__Task prompt__. With pictures left out, please repeat word for word the lines from the one containing "Given: Select the Spring dynamics object icon" through the end of the records.
*** Source data Section Begins ***
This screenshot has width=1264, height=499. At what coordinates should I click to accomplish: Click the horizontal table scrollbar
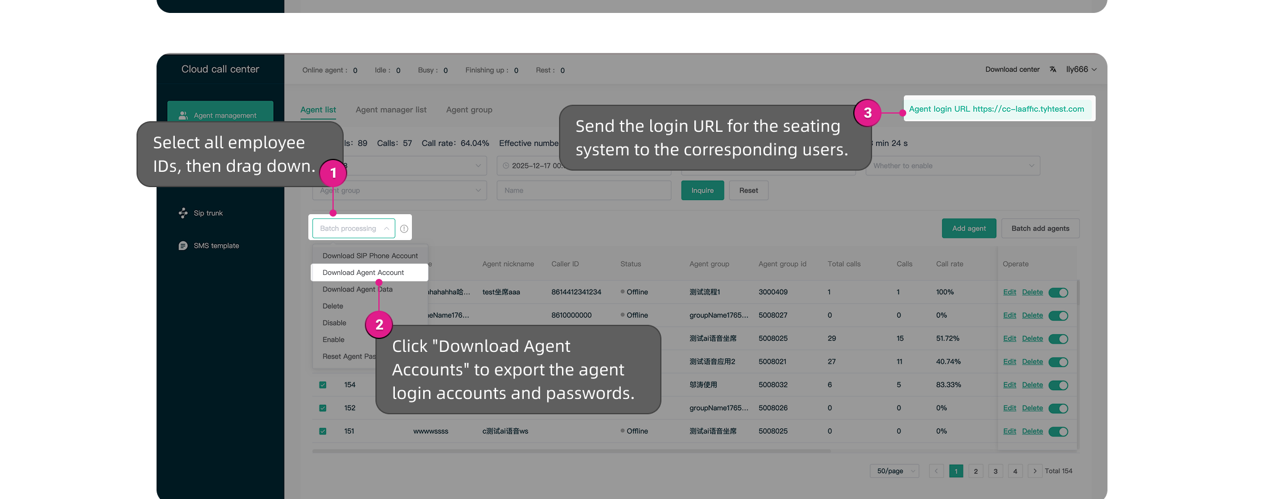(571, 451)

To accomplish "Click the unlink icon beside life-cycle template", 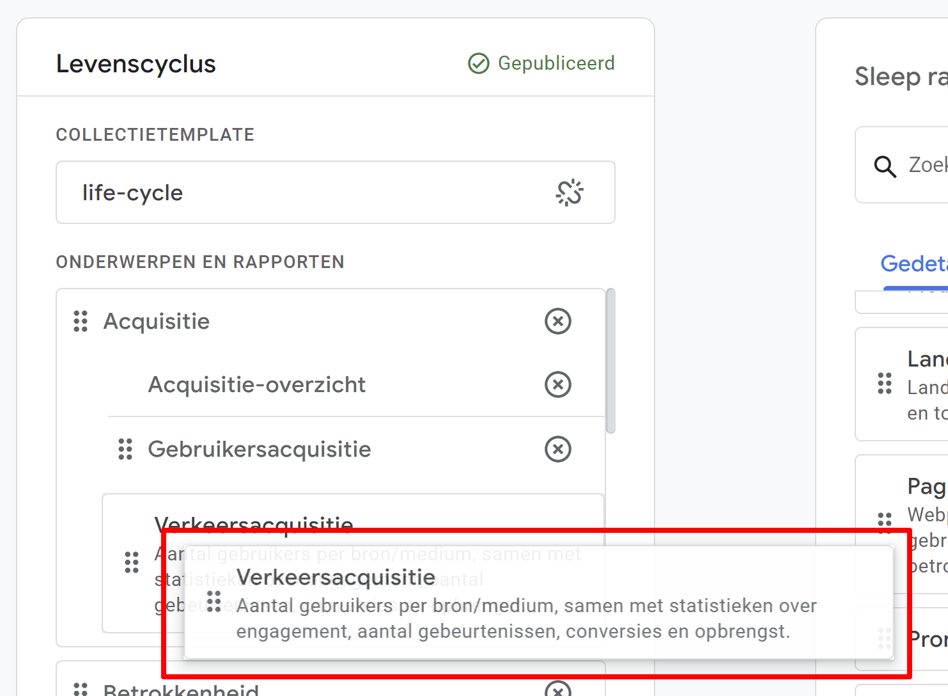I will 570,192.
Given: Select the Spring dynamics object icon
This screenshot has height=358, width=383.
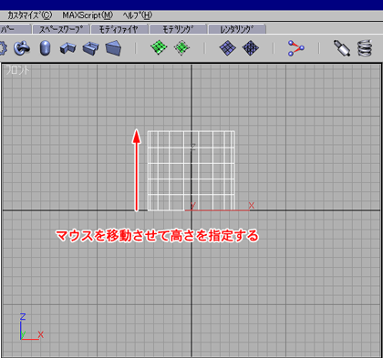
*** Source data Section Ends ***
__Solution for this task__.
Given: Select the Spring dynamics object icon
This screenshot has height=358, width=383.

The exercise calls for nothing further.